* _SHORT EXERCISE_
Copy out the lines between the one holding "This screenshot has width=561, height=831." and the one holding "[x=51, y=457]", inclusive, keeping the request text as it is. Shift each answer coordinate by adding 23 to it.

* _PROVIDED INFORMATION_

§ §

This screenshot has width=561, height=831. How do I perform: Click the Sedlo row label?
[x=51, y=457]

§ §

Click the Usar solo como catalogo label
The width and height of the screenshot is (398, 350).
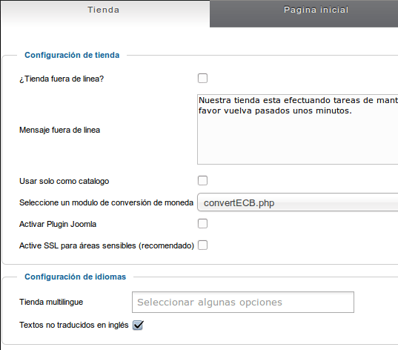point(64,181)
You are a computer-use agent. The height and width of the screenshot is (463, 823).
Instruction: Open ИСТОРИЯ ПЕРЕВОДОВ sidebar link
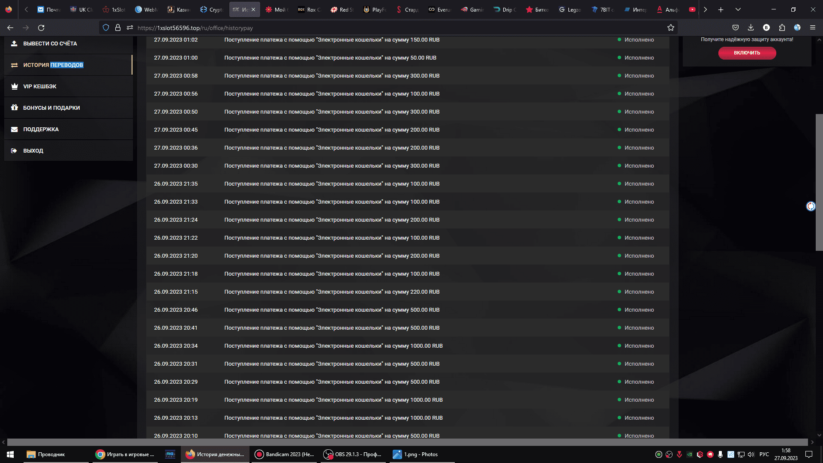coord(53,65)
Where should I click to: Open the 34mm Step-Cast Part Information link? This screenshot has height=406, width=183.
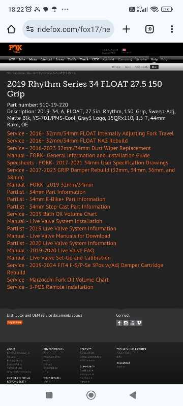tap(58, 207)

§ §

* _EXERCISE RESULT_
This screenshot has width=561, height=831. How do I perform: Click the Sedlo row label?
[x=74, y=480]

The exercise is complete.